Edit, I will add another example from my notes, we want to consider $\mathbb{Z}[\sqrt{-5}]/(2, 1+\sqrt{-5})$, we can do the following calculation $$\mathbb{Z}[\sqrt{-5}]/(2, 1+\sqrt{-5}) = \mathbb{Z}[x]/(x^2+5, 1+x, 2) =\mathbb{F}_2[x]/(x^2+5, 1+x) \\ =\mathbb{F}_2[x]/(x^2+1, 1+x) = \mathbb{F}_2[x]/((x+1)^2, 1+x) = \mathbb{F}_2[x]/(1+x) = \mathbb{F}_2.$$
Proposition: Suppose that $R$ is a ring, and $I$ and $J$ are two ideals of $R$. Then quotient of $R$ by the ideal generated by both $I$ and $J$ is isomorphic to the quotient of $R/I$ by $J(R/I)$ (the ideal generated by the image of $J$ under the canonical map $R\to R/I$). That is, if $S = R/I$, we have $$ R/(I + J)\cong S/JS. $$
Proof: We have canonical homomorphisms $f : R\to R/I = S$ and $g : S\to S/JS$ given to us by the construction of quotient rings. I claim that the composition $\phi = g\circ f : R\to S/JS$ is surjective with kernel $I + J$. Then the proposition will follow from the first isomorphism theorem. Because $f$ and $g$ are quotient homomorphisms, they are surjective.

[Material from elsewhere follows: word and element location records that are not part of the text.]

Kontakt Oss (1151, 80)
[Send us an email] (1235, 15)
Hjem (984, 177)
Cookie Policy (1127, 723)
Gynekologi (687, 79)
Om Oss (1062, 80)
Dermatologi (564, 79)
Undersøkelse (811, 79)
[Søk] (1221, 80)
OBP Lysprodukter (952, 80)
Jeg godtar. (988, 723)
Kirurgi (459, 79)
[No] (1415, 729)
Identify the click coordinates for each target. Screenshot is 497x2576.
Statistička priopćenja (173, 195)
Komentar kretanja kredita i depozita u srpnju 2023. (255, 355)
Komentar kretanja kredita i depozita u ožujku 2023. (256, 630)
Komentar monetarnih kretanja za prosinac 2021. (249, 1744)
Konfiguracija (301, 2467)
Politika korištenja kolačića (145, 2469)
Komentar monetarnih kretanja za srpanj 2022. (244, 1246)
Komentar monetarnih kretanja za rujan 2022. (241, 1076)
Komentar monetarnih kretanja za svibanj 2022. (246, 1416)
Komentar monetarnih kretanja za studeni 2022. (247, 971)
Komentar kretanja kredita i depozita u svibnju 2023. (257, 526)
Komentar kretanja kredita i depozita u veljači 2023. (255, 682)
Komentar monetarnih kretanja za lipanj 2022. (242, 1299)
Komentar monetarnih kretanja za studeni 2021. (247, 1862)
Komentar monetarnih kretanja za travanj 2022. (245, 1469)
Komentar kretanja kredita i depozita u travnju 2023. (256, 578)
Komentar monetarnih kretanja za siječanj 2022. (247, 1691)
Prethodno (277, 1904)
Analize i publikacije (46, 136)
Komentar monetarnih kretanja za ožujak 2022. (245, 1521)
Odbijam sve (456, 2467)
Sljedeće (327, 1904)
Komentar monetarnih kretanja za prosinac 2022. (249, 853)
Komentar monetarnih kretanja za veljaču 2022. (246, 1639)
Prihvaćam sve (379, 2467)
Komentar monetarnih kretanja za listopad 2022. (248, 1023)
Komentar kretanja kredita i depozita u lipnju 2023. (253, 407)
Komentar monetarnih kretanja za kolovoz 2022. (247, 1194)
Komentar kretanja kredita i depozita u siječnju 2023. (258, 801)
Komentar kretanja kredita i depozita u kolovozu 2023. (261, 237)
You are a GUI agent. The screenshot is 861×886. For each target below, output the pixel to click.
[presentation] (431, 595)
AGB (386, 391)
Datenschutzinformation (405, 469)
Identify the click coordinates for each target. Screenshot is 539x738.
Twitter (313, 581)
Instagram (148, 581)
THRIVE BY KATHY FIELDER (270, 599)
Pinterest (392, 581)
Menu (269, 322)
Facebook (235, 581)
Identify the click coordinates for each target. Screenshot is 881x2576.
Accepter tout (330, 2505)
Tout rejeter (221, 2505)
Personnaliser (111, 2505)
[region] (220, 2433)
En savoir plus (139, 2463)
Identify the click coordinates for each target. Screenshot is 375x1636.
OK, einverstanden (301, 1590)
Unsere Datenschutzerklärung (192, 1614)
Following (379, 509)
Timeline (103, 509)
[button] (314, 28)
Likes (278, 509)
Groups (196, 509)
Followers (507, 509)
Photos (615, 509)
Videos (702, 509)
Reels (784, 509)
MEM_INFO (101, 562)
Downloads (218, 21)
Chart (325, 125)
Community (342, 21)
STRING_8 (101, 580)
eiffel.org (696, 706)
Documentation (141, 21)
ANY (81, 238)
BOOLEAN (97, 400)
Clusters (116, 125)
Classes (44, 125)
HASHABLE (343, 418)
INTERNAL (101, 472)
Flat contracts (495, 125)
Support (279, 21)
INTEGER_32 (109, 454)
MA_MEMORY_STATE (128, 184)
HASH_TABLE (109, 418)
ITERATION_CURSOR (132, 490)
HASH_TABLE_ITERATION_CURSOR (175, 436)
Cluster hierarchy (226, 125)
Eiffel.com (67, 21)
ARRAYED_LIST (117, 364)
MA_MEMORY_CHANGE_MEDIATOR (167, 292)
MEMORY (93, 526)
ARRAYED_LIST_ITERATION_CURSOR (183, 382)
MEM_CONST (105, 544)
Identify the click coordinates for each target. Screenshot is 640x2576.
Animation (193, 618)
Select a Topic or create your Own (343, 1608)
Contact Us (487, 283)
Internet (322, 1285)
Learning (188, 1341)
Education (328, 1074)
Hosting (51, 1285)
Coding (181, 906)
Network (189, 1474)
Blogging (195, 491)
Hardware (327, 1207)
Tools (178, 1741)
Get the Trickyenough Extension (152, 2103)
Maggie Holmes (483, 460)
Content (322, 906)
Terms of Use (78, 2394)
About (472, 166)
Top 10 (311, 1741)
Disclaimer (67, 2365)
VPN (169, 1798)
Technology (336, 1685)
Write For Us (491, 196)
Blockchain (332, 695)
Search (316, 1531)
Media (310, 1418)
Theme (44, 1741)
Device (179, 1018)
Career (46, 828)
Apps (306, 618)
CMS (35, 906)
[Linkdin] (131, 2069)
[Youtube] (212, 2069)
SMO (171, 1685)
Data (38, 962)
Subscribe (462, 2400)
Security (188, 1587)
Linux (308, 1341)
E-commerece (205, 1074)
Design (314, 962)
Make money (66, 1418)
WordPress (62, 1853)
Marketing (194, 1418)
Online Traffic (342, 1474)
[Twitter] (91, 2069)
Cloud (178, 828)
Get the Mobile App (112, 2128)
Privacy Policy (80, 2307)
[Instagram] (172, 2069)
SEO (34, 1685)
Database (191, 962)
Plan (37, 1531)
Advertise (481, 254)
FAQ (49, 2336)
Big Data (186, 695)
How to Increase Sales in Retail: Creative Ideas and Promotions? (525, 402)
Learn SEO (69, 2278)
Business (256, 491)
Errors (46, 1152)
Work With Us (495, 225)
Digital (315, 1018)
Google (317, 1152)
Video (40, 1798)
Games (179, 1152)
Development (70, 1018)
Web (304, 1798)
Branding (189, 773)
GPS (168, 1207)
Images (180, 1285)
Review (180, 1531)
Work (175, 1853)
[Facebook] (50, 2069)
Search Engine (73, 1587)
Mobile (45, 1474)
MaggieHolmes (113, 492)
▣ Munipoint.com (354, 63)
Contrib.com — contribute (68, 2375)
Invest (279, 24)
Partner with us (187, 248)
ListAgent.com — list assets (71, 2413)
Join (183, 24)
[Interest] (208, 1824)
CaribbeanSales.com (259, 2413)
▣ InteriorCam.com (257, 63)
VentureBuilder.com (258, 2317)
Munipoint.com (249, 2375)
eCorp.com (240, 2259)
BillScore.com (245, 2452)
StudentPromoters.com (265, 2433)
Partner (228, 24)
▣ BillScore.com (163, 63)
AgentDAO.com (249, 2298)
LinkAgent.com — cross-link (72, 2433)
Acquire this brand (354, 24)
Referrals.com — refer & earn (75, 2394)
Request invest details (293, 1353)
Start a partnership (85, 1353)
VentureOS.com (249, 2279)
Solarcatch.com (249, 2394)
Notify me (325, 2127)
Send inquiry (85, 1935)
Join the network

We only need now show that $\ker\phi = I + J$. Unwrapping all the definitions and maps, we have:
\begin{align*} \ker\phi &= \{r\in R\mid \phi(r) = 0_{S/JS}\}\\ &= \{r\in R\mid g\circ f(r) = (0 + I) + JS\}\\ &= \{r\in R\mid f(r) - (0 + I)\in JS\}\\ &= \{r\in R\mid f(r)\in JS\}\\ &= \{r\in R\mid r + I\in JS\}\\ &= \{r\in R\mid r + I = (j + I)(s + I)\textrm{ for some }j\in J, s\in R\}\\ &= \{r\in R\mid r + I = (js + I)\textrm{ for some }j\in J, s\in R\}\\ &= \{r\in R\mid r - js\in I\textrm{ for some }j\in J, s\in R\}\\ &= \{r\in R\mid r - j'\in I\textrm{ for some }j'\in J\}\\ &= \{r\in R\mid r - j = i\textrm{ for some }j\in J, i\in I\}\\ &= \{r\in R\mid r = i + j\textrm{ for some }j\in J, i\in I\}\\ &= I + J. \end{align*} Thus, $R/(I + J)\cong S/JS$ by the first isomorphism theorem for rings. $\square$
The results in your question follow because if $I = (r_1,\dots, r_n)$ and $J = (s_1, \dots, s_m)$, then $$I + J = (r_1,\dots, r_n, s_1,\dots s_m) = (r_1) + \dots + (r_n) + (s_1) + \dots + (s_m).$$ By induction, you may compute $R/(I + J)$ in this case by successively quotienting by the $r_i$ and $s_j$ in any order you choose. You may compute $R/I$, where $R = \Bbb Z[\sqrt{-5}]$ and $I = (2,1 + \sqrt{-5})$, by first writing $R = \Bbb Z[x]/(x^2 + 5)$, applying the isomorphism in reverse, and then quotienting by the generators of the relevant ideal in a new order.